**Things to do:**
(a) Reproduce everything in the passage on brain endothelial antigen presentation from "Exposure of abluminal" down to "a naïve state.", word for word.
(b) Pick up the passage on brain endothelial cells and CD8+ T-cells after its final sentence and keep writing it.

The impact of brain endothelial cell Ag presentation on CD8+ T-cell effector functions was determined using the induction of effector molecule expression in OT-I cells following co-incubation with tumor necrosis factor α (TNF-α)/interferon γ (IFN-γ) stimulated pMBMECs that were either pulsed with SIINFEKL or vesicular stomatitis virus (VSV) peptide or loaded with ovalbumin (OVA).

The interaction between naïve OT-I cells and unpulsed or SIINFEKL-pulsed primary brain microvascular endothelial cells (pMBMECs) over time was observed through live cell imaging.

The researchers also explored whether pMBMECs could uptake and process exogenous antigens from their abluminal side and present these antigens on their luminal surface to naïve CD8+ T-cells. This was performed by growing pMBMECs on filter inserts, stimulating these cells with luminal TNF-α/IFN-γ, and subsequently subjecting pMBMECs to increasing proportions of OVA or SIINFEKL from the abluminal compartment and naïve OT-I cells on the luminal surface.

Study findings

Non-stimulated pMBMECs exhibited low cell surface staining for MHC class I, while no staining was observed for CD80, CD86, or programmed death-ligand 1 (PD-L1). After TNF-α/IFN-γ stimulation for 24 and 48 hours, MHC class I and PD-L1 staining increased in pMBMECs, whereas CD80 and CD86 levels were not affected.

After 48 hours of co-incubation with SIINFEKL-pulsed and OVA-loaded pMBMECs, OT-I cells exhibited upregulation of IFN-γ and granzyme B (GrB). Additionally, after 72 hours, OT-I cells co-incubated with SIINFEKL-pulsed and OVA-loaded pMBMECs exhibited an upregulation of TNF-α, GrB, perforin, lysosome-associated membrane glycoprotein (LAMP)-1, and fas ligand (FasL); however, this was not observed in VSV-peptide pulsed and unpulsed pMBMECs.

Exposure of abluminal pMBMECs to SIINFEKL or OVA protein resulted in the activation of naïve OT-I cells, as demonstrated by the increased expression of CD25, CD69, and CD44, and shedding of CD62L. Comparatively, OT-I cells that were cocultured with pMBMECs without added abluminal Ag remained in a naïve state.

Activation of OT-I cells resulted in their proliferation and differentiation into effector cells, which caused disruption of the pMBMEC monolayers. The ability of pMBMECs to present exogenous Ag on their luminal surface through MHC class I molecules allows for the activation and differentiation of naïve CD8+ T-cells into effector CD8+ T-cells, which can lead to focal BBB breakdown.

**Record set:**
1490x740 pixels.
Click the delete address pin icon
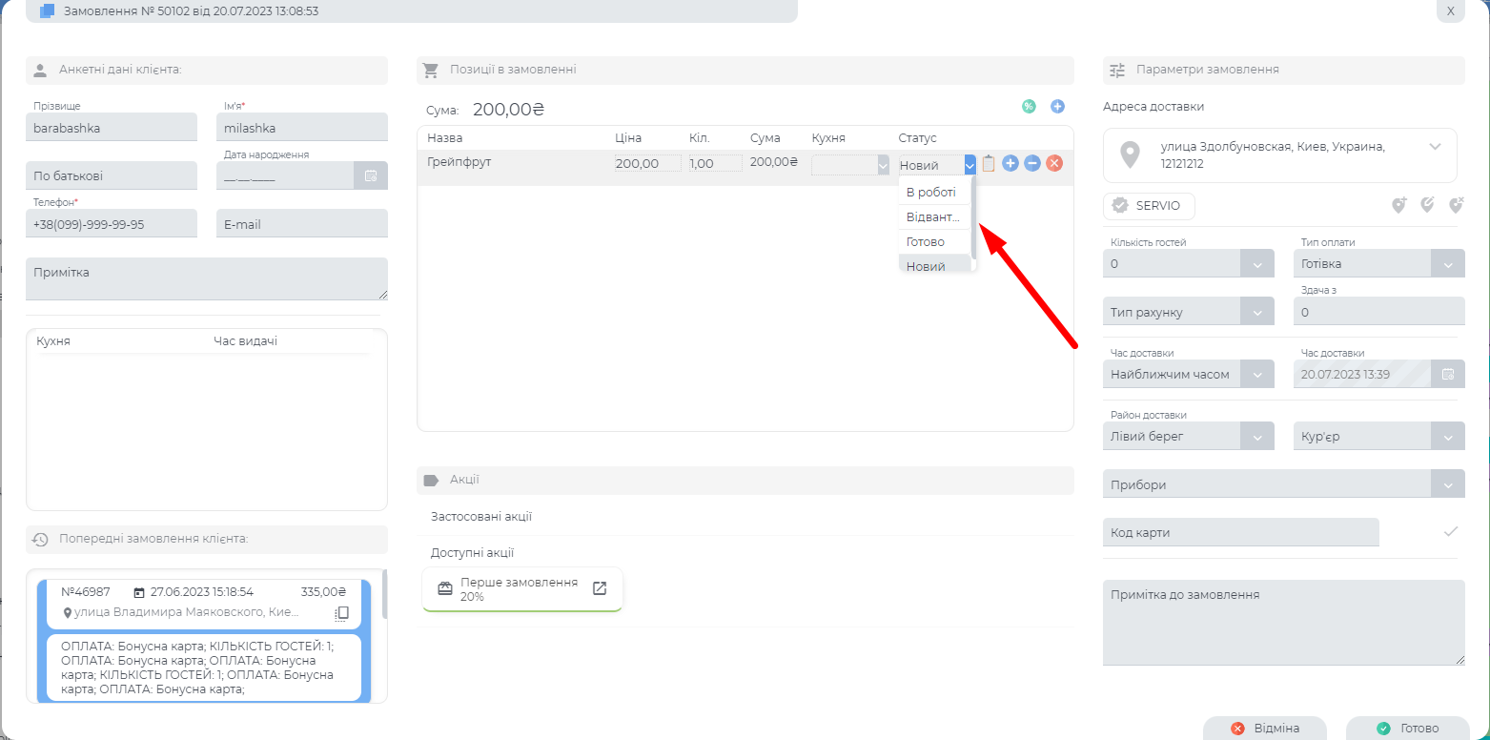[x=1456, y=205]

* * *

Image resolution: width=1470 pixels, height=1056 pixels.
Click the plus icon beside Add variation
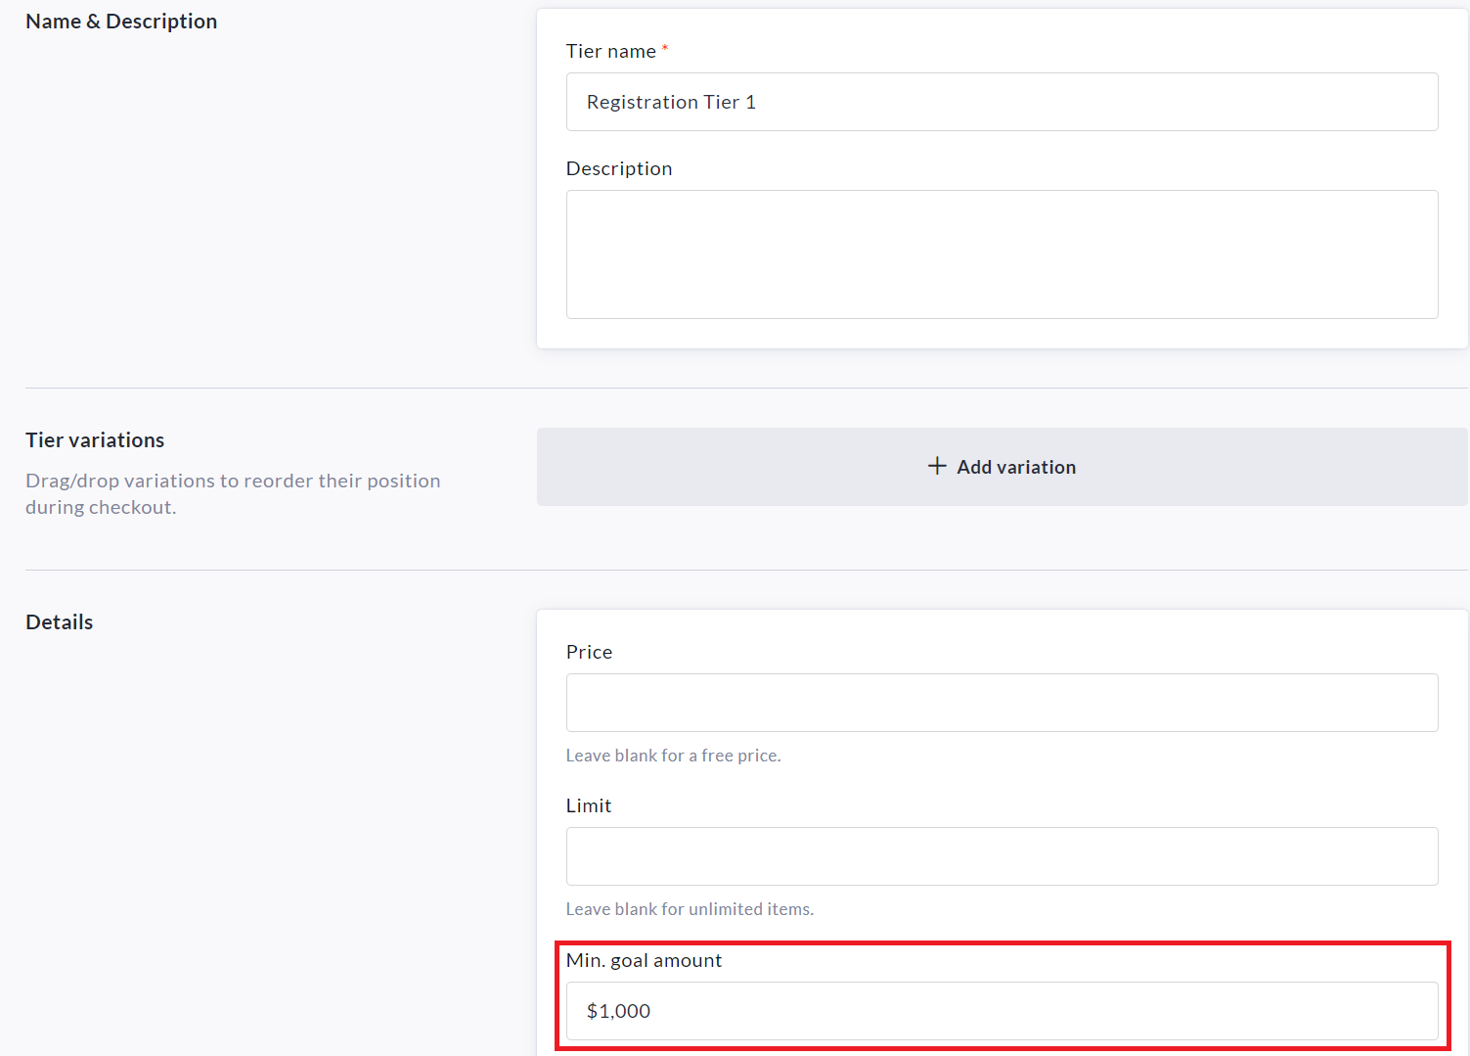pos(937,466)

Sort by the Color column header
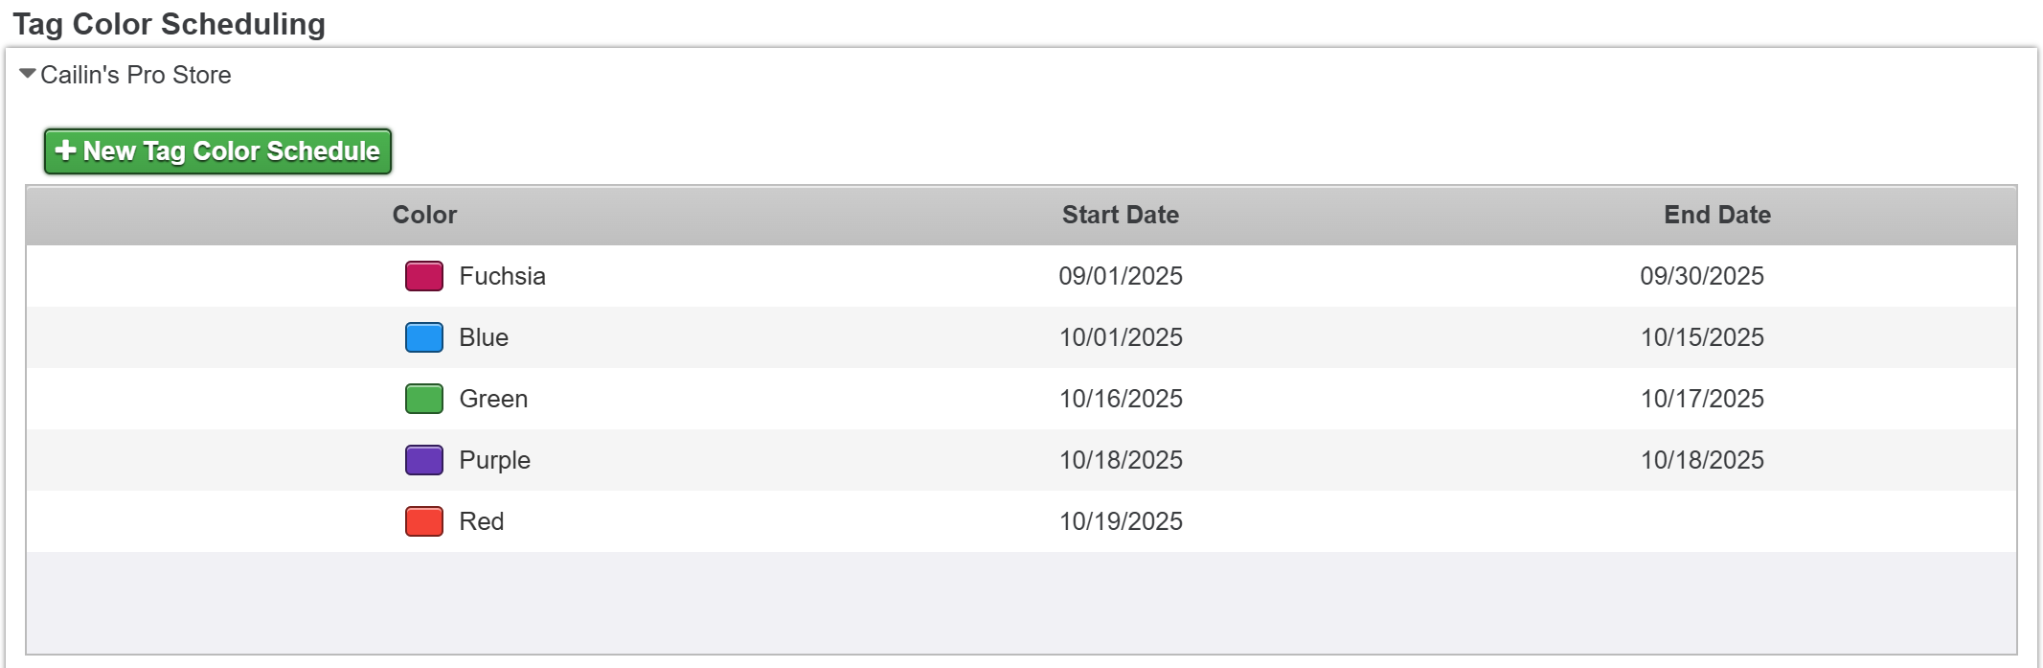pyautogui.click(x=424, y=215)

**List of answers:**
(a)
Exposure of abluminal pMBMECs to SIINFEKL or OVA protein resulted in the activation of naïve OT-I cells, as demonstrated by the increased expression of CD25, CD69, and CD44, and shedding of CD62L. Comparatively, OT-I cells that were cocultured with pMBMECs without added abluminal Ag remained in a naïve state.

(b)
The number of activated OT-I cells that were arrested on pMBMECs was seven times higher as compared to naïve OT-I cells. The initial arrest of activated OT-I cells was not influenced by the presence or absence of functional MHC class I or cognate Ag.

Effector OT-I cells crossed the WT or B2M–/– pMBMEC monolayer in the absence of SIINFEKL after probing or crawling. However, OT-I cells exhibited decreased crawling and increased probing behavior without diapedesis when exposed to SIINFEKL-pulsed WT pMBMECs, as opposed to the control group.

OT-I cells labeled with 5-chloromethyl fluorescein diacetate (CMFDA) and in vitro activated effector OT-I cells were compared with the luminal wall of spinal cord microvessels in ODC-OVA and control mice. To this end, OT-I cells in ODC-OVA mice had a considerably reduced crawling speed. 

Conclusions

Brain endothelial cells can uptake, process, and present exogenous antigens to CD8+ T-cells in vitro and in vivo. Furthermore, presenting antigens on the BBB led to the arrest of CD8+ T-cells specific to those antigens, subsequently causing immune infiltration into the brain and apoptosis in brain endothelial cells.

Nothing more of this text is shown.